Mountain in Alabama, United States

Sand Mountain is a sandstone plateau in northeastern Alabama and (to a far lesser extent) northwestern Georgia and southeastern Tennessee where the plateau is known as Raccoon Mountain and Elder Mountain. It is part of the southern tip of the Appalachian mountain chain and it is the largest plateau in the chain. Geologically a continuation of Walden Ridge, Sand Mountain is part of the Cumberland Plateau, separated from the main portion of the plateau by the Tennessee River and Sequatchie Valley. The average elevation on Sand Mountain is around 1500 ft above sea level, compared to about 650 ft in the surrounding area. This elevation leads to its having the coolest climate in the state of Alabama. The largest city on Sand Mountain is Albertville, in Marshall County. As of the 2020 census, the population of the city was 22,386.

==History==
===Prehistory through the Colonial Period===
The Sand Mountain area has been inhabited for at least 9,000 years, as evidenced by archaeological finds at nearby Russell Cave National Monument, near Bridgeport, Alabama. In historical times, Cherokee and Creek villages were located in the Tennessee Valley to the west of Sand Mountain, and in Wills Valley to the east. Sequoyah, creator of the Cherokee syllabary, lived in the Cherokee village of Wills Town, near present-day Fort Payne in Wills Valley.

The first Europeans to see it were probably Spanish explorer Hernando de Soto and his men, who are believed to have crossed Sand Mountain during their journey through southeastern North America between 1539 and 1543. One of the likely routes for the expedition traces their path across Sand Mountain on the way south from the Tennessee Valley to the Coosa Valley.

===Civil War===
Union troops under Major General George H. Thomas crossed Sand Mountain in September 1863 in an attempt to cut off the Confederate troops in Chattanooga. They were unsuccessful, and the opposing armies met at the Battle of Chickamauga on September 19–20, 1863, resulting in a major Confederate victory.

Jackson and DeKalb counties, along with the other counties of north Alabama, had voted against immediate secession in December 1860, and pro-Union sentiment remained strong on Sand Mountain. In early 1861, citizens in several northeastern counties proposed breaking away from Alabama and joining with neighboring counties of East Tennessee to create a new Union state of Nickajack. Industries such as mining, milling, and working for the railroad were acceptable as exemptions to military service for Southern unionists, and some on Sand Mountain who did not wish to serve in the army worked at Sauta Cave in the Tennessee Valley, mining potassium nitrate to make gunpowder at Selma.

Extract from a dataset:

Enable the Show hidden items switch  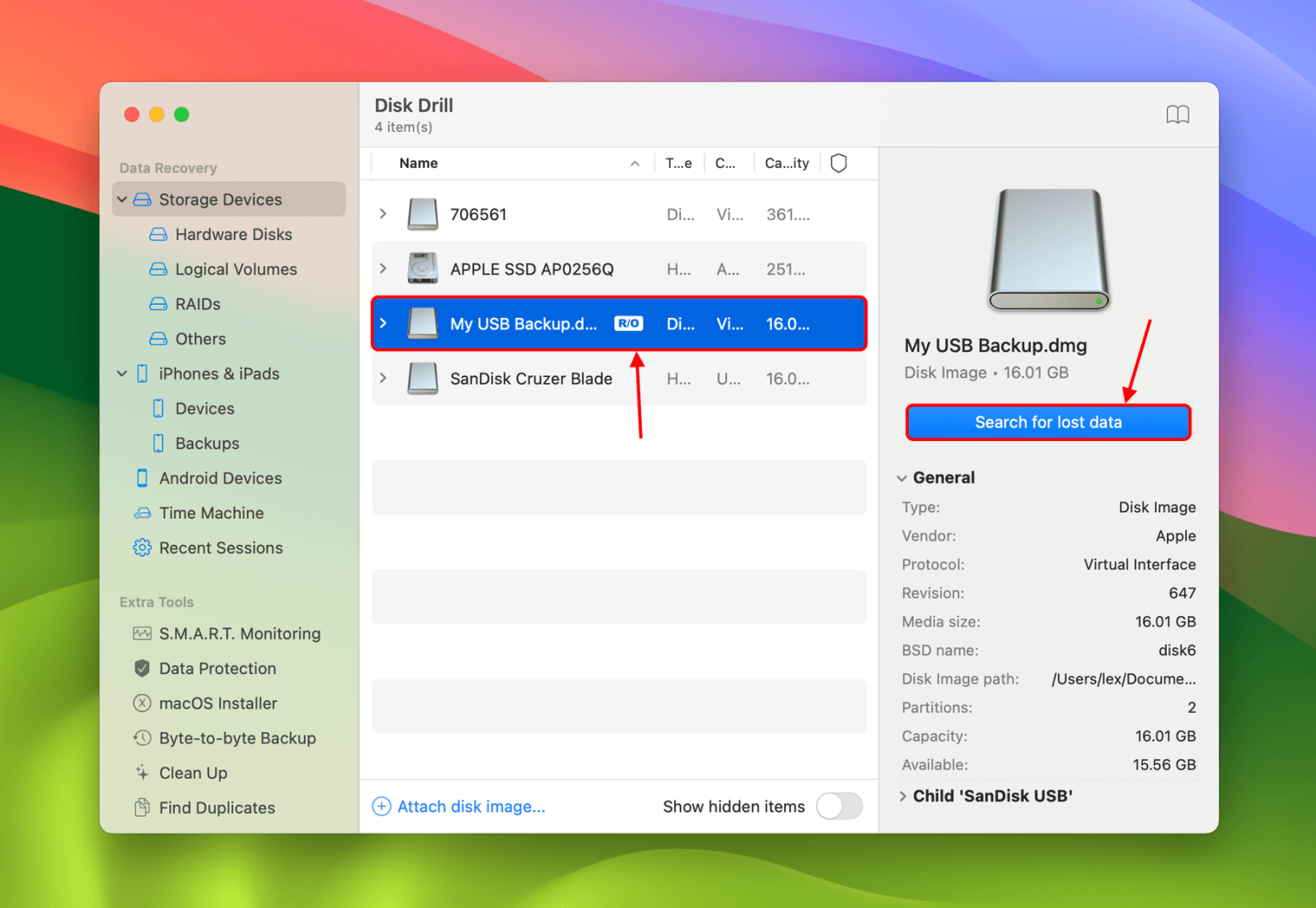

In September 1861, the "Paint Rock Rifles" were raised on Sand Mountain by Confederate Colonel Lemuel Green Mead of Jackson County. They became Company C of the 26th Alabama Infantry Regiment, and served with distinction at the Battle of Shiloh in April 1862. Mead resigned his infantry commission in July 1862, after Union troops had invaded north Alabama, and organized an independent company of partisan rangers who carried out guerrilla raids against occupying Union forces. The company was the core of what eventually became Mead's Alabama and Tennessee Cavalry Battalion.

In the summer of 1862, "Gunter's 1st Partisan Ranger Battalion" was formed on Sand Mountain in Jackson County by Major William T. Gunter. The battalion consisted of five mounted companies and served under Lieutenant General Nathan Bedford Forrest in skirmishes along the Tennessee River. In November 1862, the battalion was merged with the 33rd Alabama Infantry Regiment.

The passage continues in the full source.